The National Insurance Crime Bureau (NICB) is in the process of developing a database, VINcheck, which would use a car’s Vehicle Identification Number (VIN) to track vehicles that have been declared a "total loss" by insurance companies. The database will be free for the public to access and already has the support of hundreds of insurance companies who would be responsible for submitting the VIN to NICB for tracking.
About 12 million vehicles have been declared totaled in the past five years. About 2.5 to 3 million cars are totaled each year. While the majority of that total results from collisions, that figure also includes incidents resulting from fire and flood. About 30% of those cars are later recycled and reintroduced into the market.

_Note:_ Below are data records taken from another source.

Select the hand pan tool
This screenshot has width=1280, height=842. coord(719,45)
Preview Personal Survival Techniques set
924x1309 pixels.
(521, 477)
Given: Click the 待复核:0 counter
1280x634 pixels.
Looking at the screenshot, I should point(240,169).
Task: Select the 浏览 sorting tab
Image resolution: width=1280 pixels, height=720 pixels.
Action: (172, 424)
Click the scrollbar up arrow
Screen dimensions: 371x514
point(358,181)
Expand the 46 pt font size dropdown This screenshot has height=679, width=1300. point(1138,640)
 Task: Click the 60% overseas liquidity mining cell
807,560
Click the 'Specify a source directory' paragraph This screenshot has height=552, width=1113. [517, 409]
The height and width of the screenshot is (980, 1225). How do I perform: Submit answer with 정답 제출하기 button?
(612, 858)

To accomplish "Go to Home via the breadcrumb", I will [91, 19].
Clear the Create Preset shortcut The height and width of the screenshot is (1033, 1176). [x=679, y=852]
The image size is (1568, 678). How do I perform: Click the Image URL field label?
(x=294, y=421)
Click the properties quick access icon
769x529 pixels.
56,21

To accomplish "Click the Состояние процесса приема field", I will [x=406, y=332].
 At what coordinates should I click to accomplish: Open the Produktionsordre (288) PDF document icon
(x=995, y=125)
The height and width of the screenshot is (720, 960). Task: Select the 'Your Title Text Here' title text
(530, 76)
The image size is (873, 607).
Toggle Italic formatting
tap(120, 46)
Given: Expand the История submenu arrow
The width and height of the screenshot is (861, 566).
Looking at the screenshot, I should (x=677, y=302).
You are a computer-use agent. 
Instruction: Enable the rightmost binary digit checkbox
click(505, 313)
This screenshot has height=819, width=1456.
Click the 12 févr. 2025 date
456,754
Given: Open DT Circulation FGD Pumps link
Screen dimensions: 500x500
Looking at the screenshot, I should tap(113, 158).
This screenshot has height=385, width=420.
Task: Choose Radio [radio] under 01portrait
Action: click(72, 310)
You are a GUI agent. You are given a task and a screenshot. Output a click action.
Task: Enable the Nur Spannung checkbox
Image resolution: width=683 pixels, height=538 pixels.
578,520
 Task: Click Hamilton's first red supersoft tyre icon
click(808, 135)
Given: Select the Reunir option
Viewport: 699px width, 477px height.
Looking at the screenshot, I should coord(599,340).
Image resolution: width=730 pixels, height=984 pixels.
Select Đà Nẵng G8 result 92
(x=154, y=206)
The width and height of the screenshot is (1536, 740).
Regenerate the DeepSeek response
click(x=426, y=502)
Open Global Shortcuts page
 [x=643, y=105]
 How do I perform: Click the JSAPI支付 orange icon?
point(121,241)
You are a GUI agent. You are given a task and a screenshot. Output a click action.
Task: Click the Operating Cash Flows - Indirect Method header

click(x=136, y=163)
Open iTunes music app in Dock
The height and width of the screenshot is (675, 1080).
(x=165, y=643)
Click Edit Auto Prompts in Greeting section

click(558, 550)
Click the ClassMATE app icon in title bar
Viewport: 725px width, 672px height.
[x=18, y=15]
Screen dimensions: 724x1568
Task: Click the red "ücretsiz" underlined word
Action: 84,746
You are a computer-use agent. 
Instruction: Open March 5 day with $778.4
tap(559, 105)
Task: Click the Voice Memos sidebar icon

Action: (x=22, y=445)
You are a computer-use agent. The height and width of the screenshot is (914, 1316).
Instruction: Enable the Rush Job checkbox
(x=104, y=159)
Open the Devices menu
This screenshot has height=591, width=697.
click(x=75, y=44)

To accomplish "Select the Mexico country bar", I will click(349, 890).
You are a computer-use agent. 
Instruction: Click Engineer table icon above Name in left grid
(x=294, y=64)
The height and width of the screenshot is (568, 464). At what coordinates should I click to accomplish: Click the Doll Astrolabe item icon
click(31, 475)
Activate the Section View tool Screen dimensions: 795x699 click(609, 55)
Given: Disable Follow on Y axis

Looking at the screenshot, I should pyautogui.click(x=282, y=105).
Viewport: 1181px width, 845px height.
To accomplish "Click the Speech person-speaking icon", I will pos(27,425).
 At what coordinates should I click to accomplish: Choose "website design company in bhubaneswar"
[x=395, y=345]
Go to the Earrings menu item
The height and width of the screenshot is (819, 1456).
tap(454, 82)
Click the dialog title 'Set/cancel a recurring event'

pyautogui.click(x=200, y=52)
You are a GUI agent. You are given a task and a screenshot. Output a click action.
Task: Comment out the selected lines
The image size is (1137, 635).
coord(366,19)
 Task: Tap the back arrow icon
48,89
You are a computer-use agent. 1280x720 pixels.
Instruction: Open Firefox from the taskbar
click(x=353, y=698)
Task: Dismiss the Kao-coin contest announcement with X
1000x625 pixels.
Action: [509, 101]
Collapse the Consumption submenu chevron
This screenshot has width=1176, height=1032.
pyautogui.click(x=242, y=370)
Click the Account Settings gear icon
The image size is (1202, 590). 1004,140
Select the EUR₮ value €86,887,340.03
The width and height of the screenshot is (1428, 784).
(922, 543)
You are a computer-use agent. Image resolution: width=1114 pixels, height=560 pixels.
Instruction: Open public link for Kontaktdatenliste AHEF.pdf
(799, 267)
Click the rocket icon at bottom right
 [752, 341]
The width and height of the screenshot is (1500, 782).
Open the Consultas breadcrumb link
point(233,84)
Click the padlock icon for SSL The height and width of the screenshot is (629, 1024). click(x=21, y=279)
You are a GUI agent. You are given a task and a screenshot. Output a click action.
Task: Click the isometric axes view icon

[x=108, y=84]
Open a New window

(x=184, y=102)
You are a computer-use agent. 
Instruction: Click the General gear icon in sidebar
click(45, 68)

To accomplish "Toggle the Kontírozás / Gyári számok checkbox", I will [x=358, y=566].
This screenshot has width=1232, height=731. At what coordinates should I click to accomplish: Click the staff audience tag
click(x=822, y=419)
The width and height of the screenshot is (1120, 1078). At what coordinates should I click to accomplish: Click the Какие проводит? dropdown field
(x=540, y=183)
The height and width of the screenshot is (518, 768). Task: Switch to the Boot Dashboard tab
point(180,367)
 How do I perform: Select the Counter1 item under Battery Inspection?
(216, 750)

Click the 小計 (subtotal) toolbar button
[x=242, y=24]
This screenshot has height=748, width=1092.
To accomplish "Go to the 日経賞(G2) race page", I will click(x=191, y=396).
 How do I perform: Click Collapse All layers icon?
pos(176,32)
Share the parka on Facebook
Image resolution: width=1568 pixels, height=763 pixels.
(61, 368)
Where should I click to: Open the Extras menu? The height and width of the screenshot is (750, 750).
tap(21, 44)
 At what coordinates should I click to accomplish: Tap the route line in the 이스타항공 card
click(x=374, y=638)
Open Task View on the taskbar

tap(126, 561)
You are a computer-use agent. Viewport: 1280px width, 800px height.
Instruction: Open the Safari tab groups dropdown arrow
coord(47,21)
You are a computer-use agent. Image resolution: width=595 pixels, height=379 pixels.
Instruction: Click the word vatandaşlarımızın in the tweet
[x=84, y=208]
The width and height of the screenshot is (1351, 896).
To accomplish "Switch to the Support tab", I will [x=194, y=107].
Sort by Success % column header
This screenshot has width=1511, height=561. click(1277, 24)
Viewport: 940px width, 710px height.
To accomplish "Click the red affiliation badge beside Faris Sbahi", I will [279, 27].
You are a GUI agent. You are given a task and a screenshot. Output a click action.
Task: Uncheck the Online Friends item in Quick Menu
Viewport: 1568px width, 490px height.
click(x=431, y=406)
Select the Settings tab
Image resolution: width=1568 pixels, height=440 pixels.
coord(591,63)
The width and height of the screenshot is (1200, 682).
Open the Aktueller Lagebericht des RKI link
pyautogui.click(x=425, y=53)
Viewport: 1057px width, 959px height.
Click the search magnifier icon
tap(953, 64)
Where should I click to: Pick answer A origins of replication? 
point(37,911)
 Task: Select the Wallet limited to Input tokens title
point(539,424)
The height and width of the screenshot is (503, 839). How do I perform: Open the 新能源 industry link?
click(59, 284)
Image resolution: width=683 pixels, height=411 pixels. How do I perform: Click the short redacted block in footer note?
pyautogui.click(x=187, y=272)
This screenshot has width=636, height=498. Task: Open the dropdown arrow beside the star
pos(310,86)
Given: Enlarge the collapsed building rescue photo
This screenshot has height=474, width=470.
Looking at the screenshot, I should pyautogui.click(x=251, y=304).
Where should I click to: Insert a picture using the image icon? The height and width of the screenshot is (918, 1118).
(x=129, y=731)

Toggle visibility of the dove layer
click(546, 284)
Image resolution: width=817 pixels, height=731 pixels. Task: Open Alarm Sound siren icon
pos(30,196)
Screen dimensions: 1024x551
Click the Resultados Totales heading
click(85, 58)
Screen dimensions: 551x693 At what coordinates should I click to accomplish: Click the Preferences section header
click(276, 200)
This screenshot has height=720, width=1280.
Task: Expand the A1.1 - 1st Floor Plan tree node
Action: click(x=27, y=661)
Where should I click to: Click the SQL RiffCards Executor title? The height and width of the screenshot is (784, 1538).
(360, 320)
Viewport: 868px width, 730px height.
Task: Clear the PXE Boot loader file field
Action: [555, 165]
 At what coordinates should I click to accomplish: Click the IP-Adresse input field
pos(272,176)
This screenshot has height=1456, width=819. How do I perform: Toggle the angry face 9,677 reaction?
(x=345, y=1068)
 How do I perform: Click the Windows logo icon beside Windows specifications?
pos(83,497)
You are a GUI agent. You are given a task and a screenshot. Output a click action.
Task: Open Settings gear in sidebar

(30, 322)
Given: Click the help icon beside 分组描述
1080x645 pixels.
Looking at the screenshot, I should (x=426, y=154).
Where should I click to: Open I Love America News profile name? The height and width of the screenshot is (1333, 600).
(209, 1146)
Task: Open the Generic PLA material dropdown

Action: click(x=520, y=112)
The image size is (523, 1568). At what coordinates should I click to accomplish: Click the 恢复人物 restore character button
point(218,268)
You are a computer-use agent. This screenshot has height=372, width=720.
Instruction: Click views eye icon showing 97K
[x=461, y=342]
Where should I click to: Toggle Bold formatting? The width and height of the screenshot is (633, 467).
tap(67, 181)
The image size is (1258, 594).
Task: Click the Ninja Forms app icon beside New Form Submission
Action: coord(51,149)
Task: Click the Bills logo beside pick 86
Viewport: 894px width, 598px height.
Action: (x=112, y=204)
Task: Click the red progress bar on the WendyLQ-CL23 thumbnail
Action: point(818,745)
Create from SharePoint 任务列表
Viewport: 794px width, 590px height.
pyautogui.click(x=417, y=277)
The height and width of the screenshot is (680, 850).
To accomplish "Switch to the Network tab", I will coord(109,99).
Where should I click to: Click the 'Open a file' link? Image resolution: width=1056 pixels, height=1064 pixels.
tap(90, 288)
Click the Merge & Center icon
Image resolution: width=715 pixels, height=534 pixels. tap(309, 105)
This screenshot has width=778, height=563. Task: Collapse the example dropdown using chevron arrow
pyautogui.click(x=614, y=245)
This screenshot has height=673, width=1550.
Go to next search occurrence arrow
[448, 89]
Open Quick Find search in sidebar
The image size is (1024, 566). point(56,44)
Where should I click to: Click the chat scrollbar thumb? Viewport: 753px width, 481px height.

VINcheck also tracks stolen cars. Approximately 1 million cars are reported stolen each year, and only about 63% of those are ever recovered. The others may be introduced back into the market. By using the database, the public will be able to research a car before purchasing it and will be able to make a more informed decision. The consumer can then decide to purchase the car with knowledge of its history or walk away from the sale.
"Our goal is to provide as much information as possible to consumers — at no charge — to protect them against fraudulent used car sales and potentially deadly accidents from driving unsafe vehicles," said Robert M. Bryant, NICB president.
NICB’s goal is to have the system fully operational and updated by the end of the month.